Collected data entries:
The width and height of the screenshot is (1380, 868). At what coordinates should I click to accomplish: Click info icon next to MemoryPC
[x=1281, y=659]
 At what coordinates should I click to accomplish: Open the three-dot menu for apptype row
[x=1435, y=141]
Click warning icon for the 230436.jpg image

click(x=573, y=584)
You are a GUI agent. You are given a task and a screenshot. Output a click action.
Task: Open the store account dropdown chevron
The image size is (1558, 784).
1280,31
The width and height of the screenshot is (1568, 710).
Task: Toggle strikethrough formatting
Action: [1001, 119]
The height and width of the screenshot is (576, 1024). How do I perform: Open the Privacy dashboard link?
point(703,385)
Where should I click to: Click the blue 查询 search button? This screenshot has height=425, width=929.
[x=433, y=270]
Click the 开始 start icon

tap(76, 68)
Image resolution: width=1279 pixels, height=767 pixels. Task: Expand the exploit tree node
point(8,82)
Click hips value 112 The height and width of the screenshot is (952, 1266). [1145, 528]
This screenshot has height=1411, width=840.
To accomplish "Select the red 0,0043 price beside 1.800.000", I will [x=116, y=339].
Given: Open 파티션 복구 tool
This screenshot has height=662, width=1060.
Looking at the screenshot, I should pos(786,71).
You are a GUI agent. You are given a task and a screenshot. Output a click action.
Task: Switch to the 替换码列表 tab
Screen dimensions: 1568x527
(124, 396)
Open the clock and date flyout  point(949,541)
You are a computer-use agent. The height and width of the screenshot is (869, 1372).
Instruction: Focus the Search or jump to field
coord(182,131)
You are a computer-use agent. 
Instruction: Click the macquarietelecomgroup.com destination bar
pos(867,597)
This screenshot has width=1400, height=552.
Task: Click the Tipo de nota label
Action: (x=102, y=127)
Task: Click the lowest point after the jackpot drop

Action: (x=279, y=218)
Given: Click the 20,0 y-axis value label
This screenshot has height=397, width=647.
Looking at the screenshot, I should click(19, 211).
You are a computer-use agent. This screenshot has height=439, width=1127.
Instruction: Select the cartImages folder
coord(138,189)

**REQUIRED WORK:**
Reply with the number of lines in the preceding entries that contain "value", and no other words.

**OUTPUT OF THE TASK:**
2